I pray for our purity, because I know it will be challenged. I pray for our eyes, for our minds, and for our hearts, that when we are tempted to wander, we would remember the promise we made to each other in Your presence. I pray that we would honor and respect the men and women we interact with, and that we would be intentional about creating healthy boundaries in our places of work, recreation, and worship. And Lord, I pray that our intimacy would continue to grow.

Lord, You have charged me as a wife to respect my husband. Help me to consistently search for ways to encourage and build up my husband. Give me the grace to find joy in serving him. Help me to not be discouraged by laundry and dishes and things that often seem mundane. Forgive me when I take the small things for granted, and remind me that this life, this marriage, is truly a ministry that can be used to magnify Your goodness.

You have given the husband the charge of loving his wife. God, we both know that this is not always an easy task. I am anxious and forgetful and headstrong, but love covers a multitude of faults. Love not only bandages the wound, but heals it. Lord, I pray that You would strengthen Craig in Your love, and that his love for me would be an overflow of that. I pray that he would find the grace and safety in me that is required for him to be vulnerable.

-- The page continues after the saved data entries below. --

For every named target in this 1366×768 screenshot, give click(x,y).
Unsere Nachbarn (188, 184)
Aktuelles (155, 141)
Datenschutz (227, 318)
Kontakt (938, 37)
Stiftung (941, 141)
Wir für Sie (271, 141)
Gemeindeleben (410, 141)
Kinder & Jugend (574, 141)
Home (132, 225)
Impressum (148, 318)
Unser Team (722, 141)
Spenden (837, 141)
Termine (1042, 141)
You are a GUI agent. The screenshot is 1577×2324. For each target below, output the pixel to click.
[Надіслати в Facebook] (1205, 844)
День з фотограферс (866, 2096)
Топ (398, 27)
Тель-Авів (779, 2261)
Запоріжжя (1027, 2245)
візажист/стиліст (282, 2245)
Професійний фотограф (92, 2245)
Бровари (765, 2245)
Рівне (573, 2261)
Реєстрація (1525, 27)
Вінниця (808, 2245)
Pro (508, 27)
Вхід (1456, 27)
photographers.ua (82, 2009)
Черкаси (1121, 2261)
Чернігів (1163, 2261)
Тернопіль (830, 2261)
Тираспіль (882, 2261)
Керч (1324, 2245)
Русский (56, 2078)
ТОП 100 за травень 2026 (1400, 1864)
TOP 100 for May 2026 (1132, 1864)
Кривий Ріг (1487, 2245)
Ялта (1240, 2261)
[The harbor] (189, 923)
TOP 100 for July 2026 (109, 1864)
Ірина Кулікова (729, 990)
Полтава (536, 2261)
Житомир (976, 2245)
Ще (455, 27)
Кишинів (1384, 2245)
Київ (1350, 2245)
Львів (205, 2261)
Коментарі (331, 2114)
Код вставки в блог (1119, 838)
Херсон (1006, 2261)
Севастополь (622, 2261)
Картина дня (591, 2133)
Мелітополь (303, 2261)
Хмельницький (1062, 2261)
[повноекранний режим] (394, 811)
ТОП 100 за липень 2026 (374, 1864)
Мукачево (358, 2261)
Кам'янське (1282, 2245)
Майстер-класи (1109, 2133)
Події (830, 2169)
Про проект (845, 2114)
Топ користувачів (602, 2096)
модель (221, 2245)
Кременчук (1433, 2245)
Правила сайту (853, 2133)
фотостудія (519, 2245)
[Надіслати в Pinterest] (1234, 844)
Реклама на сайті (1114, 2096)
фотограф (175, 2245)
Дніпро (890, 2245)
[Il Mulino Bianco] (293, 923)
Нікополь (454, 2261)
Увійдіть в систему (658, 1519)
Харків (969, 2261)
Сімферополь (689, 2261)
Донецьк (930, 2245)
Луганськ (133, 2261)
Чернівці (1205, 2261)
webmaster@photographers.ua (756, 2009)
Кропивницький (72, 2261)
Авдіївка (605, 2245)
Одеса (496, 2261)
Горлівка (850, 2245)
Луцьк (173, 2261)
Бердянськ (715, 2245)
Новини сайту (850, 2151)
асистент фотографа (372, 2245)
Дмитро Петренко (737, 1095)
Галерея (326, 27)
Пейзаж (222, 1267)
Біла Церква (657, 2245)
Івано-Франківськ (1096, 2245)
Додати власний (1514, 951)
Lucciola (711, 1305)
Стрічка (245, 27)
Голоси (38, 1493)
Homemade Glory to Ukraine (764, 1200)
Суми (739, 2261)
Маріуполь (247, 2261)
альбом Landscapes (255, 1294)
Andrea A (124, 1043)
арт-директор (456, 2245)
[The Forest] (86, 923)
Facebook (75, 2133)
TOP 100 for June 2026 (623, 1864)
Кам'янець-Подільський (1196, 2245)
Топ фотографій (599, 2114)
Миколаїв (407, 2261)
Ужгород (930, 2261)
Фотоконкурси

I pray that we would be patient and kind. Help us not to be jealous or boastful or self-seeking. Help us not to dredge up past grievances. Give us the grace to always be truthful. Lord, let our love be a place of protection, trust, hope, and perseverance. Only in Your strength.

Above all, continue to remind us that our marriage gives only a glimpse of how the Bridegroom loves and yearns for his Bride.

Thank You for my husband, for his smile and strength and wit and constant willingness to serve and search for the best.

Help us to keep seeking Your face and expanding Your kingdom-garden.